House and Home: Homes Around the World by Dona Herweck Rice

What kind of home do you like?

While those brightly painted Renaissance townhouses on a Venetian canal look pretty good, there are plenty of other dwellings for all climes from all over the world in store.

There's a rustic cottage on a lake, small but with a view. Or if you really want to stay on the move, there's a well-appointed motorhome to see the sights as you drive and say goodnight whenever you choose to park.

There's a homey white frame suburban rancher with matching white fence or a brownstone apartment with fire escapes for each. There's a stationary mobile home in town or a movable yurt out on the steppes. There is a modern apartment house with balconies, an old pueblo apartment (with ladders) or individual houses made of sun-dried clay, Or for a very short commute to work, there is a farmhouse with adjoining barn, painted, well, barn red,

There are brightly decorated roundhouses, or simple thatched-roof roundhouses, or small round huts made of bundles of reeds for each family. There is also a medieval castle with drawbridge, comfy and picturesque if you have plenty of retainers to do the housekeeping. (Warning: Cinderellas are hard to retain if there is a prince nearby.)

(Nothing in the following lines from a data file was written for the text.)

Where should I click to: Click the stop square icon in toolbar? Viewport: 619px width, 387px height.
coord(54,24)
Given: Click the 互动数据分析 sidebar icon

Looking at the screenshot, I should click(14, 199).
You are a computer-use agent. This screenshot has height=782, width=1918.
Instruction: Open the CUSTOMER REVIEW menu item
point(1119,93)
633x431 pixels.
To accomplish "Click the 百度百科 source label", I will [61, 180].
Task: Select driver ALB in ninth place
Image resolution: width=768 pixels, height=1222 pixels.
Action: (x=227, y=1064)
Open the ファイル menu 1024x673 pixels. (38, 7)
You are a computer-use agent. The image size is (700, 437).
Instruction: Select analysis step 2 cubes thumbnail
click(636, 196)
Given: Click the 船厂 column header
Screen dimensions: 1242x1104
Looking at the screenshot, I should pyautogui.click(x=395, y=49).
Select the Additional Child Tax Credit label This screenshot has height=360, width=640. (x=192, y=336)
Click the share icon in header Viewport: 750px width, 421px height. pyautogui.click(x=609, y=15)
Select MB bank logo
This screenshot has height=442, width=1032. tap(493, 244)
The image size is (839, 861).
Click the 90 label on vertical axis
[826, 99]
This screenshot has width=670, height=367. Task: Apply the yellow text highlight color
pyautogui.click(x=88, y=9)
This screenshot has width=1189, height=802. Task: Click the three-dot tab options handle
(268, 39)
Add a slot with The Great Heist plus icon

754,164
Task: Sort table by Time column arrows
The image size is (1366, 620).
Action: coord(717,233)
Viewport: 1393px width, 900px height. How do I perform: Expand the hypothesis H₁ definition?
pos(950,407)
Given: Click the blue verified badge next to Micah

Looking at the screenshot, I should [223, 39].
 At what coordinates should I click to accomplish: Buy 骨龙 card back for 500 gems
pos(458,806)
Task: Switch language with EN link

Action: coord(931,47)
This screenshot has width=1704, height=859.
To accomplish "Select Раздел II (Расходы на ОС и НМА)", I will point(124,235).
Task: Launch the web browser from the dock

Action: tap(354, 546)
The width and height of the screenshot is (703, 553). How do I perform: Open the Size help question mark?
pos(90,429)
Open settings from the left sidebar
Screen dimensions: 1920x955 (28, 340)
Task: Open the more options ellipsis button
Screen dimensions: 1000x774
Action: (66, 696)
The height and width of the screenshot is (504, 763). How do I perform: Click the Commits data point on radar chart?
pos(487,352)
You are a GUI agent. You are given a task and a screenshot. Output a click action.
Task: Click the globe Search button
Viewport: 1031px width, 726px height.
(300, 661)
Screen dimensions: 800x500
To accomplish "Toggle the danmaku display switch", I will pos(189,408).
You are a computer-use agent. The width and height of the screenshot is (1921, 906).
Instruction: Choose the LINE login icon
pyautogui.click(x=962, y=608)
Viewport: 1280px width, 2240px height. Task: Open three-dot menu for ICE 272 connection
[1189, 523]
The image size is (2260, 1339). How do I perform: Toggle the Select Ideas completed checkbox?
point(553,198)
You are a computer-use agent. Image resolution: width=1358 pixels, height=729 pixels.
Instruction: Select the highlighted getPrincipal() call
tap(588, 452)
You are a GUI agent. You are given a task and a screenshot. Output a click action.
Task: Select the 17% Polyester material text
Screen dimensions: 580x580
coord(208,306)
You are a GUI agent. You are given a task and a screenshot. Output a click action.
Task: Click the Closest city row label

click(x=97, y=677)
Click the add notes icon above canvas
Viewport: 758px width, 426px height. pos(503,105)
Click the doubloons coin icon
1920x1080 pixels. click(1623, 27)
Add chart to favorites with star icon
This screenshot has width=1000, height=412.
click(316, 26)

There are many types of homes in Dona Herweck Rice's emergent reader book, Homes Around the World(Time for Kids), rounded out with easy-to-read descriptions and home habitata, and with a Picture Glossary and Words to Know appended, making this one both an easy reader and a basic social studies source. Color photos show a wide variety of human habitats and the different sorts of houses people build for them. Pair this one with Rice's nonfiction companion book, Teacher Created Materials - TIME For Kids Informational Text: Kids Around the World - Grade 1 - Guided Reading Level I.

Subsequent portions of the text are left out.